第2期まち・ひと・しごと創生総合戦略改訂へ

2020年12月17日

 「地方創生」のメインフレーム(大枠)である「第2期まち・ひと・しごと創生総合戦略」を改訂するための創生会議が16日午後4時45分から総理官邸で総理出席のもと開催されました。

 総合戦略は第1期が平成26年に地方創生によって人口減少を克服し成長力を確保して「活力ある日本社会」を維持する目的でつくられました。そして具体的政策によって、地方創生が進められてきたのです。総合戦略が5年を経た昨年12月に第2期が策定され、1期を経て足りない分を補う内容が盛り込まれました。
 しかし今年に入って、新型コロナの感染拡大で社会が大きく変わってきました。テレワークの実証などにより、本社に通勤しなくても仕事ができることが立証されました。また東京から地方への移住希望者が増えました。実際に東京からの転出が今年の夏から転入を上回っています。さらに、地方の企業などへ副業や兼業の形で協力する人が増えています。これらの変化を踏まえ、第2期を改訂して地方への人の流れを加速させ、地方創生をさらに強力に進めるためにこれまで改訂作業が行われてきました。

 16日の会議では、事務局から、改定案が示され承認されました。内容は「テレワークを積極的に取り入れて地方で暮らしても都会と同じ仕事ができるようにし、地方に移住しやすくしていくこと」「地域の中核となる産業を振興し、地域「ならでは」の人材を育成する魅力的な地方大学を創ることで、若者が地域に定着できるようにすること」「スーパーシティをはじめ地方のデジタル化を進め、地域の魅力を高めるとともに、感染症の影響による新たな課題も含めた地域の課題を解決しやすい環境をつくること」「「企業版ふるさと納税(人材派遣型)」等を活用して企業の人材の地方公共団体等への派遣を促進していくこと」などが盛り込まれました。
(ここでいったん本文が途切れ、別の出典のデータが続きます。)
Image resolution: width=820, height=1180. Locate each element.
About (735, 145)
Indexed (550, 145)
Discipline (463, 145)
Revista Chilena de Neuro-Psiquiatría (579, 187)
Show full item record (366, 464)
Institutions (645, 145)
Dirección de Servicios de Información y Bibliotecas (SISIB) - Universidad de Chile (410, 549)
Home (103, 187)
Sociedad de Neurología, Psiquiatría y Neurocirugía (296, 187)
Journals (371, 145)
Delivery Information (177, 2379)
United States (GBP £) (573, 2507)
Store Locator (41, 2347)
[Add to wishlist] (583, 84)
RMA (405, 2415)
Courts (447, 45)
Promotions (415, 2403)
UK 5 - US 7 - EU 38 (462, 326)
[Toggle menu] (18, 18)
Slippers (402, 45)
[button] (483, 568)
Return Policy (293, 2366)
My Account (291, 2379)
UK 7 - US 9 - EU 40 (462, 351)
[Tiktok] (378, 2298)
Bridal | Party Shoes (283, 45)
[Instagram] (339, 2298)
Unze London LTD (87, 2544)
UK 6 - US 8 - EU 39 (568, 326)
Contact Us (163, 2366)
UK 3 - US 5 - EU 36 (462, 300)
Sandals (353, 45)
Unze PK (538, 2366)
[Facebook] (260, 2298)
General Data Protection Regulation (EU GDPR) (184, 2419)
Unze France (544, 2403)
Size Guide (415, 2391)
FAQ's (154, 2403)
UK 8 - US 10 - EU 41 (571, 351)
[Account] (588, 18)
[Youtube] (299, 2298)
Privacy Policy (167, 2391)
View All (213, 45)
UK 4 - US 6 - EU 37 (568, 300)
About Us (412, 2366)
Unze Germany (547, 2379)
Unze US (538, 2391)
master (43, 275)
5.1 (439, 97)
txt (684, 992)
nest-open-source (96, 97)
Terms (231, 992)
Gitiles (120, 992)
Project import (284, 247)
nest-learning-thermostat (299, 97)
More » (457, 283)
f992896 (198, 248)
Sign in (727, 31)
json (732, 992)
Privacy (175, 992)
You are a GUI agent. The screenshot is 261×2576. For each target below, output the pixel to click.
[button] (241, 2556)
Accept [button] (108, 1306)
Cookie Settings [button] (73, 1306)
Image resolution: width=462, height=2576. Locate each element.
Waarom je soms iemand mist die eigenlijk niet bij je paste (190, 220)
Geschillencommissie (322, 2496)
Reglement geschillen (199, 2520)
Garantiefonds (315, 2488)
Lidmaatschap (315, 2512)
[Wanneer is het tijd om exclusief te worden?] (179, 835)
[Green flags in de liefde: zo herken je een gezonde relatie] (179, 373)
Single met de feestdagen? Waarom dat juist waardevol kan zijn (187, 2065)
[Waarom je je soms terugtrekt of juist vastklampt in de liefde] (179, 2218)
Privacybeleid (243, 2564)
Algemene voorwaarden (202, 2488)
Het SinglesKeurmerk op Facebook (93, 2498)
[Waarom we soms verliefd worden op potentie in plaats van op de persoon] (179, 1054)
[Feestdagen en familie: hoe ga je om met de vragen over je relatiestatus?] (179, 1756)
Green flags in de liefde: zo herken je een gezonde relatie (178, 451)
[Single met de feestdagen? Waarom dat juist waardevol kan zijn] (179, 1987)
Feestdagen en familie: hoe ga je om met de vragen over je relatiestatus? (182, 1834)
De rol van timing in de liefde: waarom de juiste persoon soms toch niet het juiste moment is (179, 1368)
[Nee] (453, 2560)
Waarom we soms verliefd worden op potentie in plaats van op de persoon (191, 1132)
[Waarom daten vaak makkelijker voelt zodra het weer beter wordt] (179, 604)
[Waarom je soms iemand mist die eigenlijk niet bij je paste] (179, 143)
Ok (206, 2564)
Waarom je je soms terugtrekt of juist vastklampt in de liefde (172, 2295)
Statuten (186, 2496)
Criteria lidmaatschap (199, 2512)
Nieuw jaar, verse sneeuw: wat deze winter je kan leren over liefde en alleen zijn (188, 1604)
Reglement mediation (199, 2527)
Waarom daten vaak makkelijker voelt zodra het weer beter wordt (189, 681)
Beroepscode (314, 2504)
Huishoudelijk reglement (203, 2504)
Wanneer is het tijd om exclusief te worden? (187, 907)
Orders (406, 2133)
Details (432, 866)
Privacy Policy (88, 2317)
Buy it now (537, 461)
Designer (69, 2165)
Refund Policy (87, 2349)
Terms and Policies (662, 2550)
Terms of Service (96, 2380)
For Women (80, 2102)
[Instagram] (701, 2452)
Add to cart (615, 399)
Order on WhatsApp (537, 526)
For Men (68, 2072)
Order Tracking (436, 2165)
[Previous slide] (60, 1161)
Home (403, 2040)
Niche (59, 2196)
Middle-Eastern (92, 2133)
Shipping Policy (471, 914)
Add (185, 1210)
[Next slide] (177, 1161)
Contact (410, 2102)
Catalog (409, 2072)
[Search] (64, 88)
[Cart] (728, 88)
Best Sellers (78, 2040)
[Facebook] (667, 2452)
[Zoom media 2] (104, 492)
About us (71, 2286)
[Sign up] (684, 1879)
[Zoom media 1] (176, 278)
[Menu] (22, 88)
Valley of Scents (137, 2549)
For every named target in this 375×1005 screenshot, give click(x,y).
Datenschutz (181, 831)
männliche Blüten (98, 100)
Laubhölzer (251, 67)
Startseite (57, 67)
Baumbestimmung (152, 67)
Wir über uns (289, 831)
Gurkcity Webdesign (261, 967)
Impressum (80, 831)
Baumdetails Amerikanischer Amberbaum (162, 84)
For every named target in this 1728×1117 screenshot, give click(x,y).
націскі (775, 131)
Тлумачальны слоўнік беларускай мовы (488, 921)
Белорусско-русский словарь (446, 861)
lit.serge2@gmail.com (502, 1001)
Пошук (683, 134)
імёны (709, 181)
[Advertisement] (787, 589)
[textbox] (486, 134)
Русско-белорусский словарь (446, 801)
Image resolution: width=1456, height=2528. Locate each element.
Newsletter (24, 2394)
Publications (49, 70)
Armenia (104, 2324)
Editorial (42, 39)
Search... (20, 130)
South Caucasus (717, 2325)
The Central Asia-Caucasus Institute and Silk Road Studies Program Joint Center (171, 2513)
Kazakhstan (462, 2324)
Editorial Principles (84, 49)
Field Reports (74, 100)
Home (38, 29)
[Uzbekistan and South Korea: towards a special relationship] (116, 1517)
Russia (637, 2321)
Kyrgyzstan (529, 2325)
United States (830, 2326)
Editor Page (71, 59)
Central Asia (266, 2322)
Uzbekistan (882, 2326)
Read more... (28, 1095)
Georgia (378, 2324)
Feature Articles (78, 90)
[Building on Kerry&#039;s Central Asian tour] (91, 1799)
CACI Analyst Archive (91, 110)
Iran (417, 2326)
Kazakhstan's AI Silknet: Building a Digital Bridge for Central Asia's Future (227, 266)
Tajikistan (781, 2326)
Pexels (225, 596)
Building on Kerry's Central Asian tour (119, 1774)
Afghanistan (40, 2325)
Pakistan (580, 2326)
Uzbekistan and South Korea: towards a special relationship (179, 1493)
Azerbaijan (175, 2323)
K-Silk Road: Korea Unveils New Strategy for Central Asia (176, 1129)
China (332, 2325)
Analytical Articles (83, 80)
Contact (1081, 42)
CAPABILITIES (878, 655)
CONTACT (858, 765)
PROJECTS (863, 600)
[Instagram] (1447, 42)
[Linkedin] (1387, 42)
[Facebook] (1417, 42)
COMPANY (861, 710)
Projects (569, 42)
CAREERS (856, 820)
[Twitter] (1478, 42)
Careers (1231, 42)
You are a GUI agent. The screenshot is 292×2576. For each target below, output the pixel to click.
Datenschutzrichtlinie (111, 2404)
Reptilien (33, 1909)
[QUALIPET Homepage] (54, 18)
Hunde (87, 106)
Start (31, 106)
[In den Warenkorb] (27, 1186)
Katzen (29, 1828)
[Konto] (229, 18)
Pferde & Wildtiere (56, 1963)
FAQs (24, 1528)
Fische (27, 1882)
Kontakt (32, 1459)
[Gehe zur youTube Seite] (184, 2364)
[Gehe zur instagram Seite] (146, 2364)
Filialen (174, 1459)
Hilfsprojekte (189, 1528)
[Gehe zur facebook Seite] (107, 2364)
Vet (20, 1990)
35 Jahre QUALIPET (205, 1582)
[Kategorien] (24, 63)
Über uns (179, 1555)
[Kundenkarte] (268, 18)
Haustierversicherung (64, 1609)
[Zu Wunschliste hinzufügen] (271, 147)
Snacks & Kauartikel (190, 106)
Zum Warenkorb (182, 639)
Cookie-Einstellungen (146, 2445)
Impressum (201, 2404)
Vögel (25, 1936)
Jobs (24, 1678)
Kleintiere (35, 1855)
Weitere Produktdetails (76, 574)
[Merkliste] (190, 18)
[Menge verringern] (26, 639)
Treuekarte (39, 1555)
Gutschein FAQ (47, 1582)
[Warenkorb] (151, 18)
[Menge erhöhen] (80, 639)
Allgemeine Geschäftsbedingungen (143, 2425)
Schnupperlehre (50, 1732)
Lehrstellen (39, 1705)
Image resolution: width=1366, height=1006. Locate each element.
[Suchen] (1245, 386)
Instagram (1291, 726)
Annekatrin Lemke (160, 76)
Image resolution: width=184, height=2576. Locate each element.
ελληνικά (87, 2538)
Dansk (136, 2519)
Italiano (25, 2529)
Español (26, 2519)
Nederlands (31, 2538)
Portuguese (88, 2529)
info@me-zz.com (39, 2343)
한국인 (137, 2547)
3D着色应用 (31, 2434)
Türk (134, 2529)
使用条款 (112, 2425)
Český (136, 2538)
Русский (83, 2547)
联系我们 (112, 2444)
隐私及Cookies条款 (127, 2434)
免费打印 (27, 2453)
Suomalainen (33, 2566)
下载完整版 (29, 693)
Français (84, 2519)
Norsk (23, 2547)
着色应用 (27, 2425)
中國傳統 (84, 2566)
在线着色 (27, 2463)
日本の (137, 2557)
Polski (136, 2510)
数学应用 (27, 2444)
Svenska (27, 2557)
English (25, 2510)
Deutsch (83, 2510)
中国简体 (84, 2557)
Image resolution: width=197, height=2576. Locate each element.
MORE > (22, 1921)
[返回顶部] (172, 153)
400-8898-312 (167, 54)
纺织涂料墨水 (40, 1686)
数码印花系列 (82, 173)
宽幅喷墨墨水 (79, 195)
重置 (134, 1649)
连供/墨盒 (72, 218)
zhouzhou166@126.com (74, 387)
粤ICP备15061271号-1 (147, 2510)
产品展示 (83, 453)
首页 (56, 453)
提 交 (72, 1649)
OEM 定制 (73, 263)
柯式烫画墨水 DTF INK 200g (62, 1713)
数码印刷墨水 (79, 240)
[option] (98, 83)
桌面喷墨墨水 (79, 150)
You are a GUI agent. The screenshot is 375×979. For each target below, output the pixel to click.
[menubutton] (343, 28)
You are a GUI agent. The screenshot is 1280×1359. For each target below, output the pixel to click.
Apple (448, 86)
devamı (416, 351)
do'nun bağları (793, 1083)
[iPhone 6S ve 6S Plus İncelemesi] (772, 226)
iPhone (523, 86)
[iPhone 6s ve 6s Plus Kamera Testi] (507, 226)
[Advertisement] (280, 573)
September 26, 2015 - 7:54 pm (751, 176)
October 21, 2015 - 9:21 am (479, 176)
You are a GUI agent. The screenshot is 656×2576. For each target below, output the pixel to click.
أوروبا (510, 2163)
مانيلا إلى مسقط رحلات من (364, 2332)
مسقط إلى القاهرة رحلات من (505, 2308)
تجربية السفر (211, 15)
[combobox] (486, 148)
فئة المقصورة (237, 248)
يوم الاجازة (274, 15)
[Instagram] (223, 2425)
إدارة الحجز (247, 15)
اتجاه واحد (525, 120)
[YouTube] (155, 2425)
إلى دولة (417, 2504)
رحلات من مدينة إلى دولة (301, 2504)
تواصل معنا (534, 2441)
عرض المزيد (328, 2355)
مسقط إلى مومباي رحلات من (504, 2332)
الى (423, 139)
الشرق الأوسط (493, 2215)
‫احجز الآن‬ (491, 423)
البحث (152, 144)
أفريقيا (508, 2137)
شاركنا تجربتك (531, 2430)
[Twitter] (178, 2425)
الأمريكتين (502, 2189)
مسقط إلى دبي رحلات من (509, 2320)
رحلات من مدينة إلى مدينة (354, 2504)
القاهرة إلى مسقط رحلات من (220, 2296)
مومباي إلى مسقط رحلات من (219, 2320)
 すでに各地で、それらが実行されつつあります。この日の会議でもそれらを実践している方々から、実践事例のプレゼンテーションがありました。

 地方創生に今ほど関心が高まっている時はありません。現在の情勢を一過性に終わらせるのではなく、将来のわが国の在り方に導いていく必要があります。
 地方分散型の社会へ、農林業に新たな息吹を吹き込み、中央と地方のデジタル化を推進し、一方で脱炭素社会を実現していくことなど、わが国が進むべき指標が見えてきました。